Check every line below for the string "avatar". Copy the ones that have it.
··· Data
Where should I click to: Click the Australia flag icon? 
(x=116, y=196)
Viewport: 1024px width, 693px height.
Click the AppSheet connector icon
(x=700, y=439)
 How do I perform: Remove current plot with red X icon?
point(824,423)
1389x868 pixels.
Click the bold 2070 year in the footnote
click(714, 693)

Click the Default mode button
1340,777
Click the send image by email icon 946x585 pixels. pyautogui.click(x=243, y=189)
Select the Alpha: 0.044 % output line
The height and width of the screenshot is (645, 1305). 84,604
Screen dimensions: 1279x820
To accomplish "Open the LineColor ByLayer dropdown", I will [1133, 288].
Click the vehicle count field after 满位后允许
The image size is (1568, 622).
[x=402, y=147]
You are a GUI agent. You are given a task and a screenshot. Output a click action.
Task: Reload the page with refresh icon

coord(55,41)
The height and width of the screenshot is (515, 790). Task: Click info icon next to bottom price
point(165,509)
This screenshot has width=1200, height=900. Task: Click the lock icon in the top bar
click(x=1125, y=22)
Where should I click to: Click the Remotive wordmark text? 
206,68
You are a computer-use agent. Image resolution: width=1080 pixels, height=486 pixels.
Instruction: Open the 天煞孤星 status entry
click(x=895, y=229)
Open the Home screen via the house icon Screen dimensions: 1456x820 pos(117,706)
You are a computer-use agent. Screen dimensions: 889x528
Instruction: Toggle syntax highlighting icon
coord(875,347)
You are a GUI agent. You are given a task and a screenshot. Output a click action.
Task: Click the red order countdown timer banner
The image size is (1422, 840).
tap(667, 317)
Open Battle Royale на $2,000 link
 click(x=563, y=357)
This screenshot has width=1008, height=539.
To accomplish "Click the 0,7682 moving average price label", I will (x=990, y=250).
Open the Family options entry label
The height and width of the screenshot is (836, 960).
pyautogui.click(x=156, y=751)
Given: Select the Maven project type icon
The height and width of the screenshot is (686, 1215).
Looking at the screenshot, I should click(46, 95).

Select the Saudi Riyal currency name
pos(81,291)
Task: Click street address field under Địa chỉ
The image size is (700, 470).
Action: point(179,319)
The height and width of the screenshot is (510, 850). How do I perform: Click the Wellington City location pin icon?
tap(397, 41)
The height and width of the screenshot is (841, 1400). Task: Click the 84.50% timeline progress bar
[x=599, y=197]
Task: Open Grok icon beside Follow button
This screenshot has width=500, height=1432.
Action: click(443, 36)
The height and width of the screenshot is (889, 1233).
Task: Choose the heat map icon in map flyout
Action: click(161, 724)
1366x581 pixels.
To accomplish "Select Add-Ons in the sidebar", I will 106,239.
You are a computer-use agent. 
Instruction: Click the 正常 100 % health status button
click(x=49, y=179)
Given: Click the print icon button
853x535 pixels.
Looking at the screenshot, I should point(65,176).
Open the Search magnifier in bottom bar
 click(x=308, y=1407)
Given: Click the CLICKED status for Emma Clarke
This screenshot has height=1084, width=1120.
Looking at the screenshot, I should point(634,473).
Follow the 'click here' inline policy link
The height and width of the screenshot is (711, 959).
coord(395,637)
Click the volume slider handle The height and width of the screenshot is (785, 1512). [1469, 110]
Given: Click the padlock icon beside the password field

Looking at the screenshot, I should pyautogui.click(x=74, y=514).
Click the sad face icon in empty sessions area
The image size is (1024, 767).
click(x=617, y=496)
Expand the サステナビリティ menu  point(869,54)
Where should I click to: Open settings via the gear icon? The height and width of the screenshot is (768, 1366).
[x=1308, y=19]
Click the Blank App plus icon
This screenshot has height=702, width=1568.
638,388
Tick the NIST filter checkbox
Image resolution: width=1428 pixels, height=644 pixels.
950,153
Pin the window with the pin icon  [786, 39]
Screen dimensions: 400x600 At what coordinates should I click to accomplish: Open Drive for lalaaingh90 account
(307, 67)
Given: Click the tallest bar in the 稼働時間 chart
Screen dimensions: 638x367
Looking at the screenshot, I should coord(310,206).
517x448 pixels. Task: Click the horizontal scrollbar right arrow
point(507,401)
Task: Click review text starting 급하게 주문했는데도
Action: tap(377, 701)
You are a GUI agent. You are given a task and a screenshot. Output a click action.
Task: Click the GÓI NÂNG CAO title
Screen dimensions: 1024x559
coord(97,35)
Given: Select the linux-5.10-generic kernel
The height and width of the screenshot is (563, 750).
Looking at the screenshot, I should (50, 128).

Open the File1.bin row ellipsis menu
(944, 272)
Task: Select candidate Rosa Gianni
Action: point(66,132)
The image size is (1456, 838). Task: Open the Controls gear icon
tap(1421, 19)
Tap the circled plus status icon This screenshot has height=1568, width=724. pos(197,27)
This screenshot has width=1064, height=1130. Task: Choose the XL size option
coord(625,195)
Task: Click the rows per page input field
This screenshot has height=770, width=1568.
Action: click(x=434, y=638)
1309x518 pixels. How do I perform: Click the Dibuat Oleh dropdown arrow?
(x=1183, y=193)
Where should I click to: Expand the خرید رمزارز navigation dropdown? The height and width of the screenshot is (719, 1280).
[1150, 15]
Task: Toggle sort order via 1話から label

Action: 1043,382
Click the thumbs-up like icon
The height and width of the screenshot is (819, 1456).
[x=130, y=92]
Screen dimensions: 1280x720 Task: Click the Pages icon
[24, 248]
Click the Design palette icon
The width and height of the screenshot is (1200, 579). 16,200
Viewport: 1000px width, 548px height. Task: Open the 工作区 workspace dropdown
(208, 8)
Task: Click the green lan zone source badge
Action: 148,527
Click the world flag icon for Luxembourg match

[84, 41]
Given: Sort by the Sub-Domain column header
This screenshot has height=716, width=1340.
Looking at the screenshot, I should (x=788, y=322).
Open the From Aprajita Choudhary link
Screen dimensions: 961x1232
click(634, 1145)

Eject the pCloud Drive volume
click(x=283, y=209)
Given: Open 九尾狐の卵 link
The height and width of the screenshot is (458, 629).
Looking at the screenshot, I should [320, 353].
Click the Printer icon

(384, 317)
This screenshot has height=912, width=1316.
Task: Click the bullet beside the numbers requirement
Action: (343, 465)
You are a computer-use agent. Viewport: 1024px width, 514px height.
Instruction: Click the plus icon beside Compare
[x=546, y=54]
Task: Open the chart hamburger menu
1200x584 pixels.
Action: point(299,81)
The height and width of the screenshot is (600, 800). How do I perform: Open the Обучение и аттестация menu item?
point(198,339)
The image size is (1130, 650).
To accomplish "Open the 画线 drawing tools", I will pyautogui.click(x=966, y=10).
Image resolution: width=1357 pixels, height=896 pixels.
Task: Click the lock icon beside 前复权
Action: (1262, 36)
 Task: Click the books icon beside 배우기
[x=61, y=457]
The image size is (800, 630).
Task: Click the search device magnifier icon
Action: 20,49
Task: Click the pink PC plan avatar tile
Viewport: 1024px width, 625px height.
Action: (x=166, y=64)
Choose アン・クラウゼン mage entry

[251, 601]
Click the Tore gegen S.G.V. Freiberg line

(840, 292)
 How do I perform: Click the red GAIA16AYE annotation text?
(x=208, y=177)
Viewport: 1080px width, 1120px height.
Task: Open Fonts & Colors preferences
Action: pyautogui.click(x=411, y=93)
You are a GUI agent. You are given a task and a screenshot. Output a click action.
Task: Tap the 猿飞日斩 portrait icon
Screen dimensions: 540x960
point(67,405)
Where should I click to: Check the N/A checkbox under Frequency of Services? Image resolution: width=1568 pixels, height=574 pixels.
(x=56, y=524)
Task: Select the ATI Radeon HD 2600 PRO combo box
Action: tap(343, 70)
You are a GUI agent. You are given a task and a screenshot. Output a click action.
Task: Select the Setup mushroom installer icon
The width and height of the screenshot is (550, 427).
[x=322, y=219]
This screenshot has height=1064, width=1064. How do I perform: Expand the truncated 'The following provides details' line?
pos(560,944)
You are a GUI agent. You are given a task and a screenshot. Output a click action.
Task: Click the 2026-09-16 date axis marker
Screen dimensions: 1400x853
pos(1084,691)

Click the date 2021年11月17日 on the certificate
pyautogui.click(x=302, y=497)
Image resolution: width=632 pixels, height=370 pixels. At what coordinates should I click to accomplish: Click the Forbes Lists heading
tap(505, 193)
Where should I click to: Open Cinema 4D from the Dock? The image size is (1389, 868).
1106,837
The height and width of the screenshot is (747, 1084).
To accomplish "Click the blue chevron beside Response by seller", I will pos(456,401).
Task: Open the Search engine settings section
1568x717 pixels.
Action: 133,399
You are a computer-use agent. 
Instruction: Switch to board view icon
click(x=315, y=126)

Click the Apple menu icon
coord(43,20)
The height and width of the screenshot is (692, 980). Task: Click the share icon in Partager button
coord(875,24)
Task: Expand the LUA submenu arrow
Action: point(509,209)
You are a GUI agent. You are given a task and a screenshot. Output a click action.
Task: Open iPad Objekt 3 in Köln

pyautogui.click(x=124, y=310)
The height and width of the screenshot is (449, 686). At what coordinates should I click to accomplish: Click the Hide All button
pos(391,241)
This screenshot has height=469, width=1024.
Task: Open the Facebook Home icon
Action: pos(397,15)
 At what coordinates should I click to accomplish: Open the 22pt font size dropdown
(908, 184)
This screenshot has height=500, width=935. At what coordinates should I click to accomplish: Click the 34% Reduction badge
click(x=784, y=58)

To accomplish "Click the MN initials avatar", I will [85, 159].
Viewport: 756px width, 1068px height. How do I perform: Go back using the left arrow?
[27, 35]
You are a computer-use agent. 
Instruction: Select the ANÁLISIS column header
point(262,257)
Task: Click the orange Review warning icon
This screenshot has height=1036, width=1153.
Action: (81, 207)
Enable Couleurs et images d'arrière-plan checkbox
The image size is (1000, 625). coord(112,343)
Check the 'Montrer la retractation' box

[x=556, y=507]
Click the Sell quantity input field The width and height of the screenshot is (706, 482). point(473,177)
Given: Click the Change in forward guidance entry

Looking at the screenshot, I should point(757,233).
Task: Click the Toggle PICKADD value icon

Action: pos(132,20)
······
*Expected answer*.
Task: Click the pink PC plan avatar tile
To accomplish "Click the MN initials avatar", I will [85, 159].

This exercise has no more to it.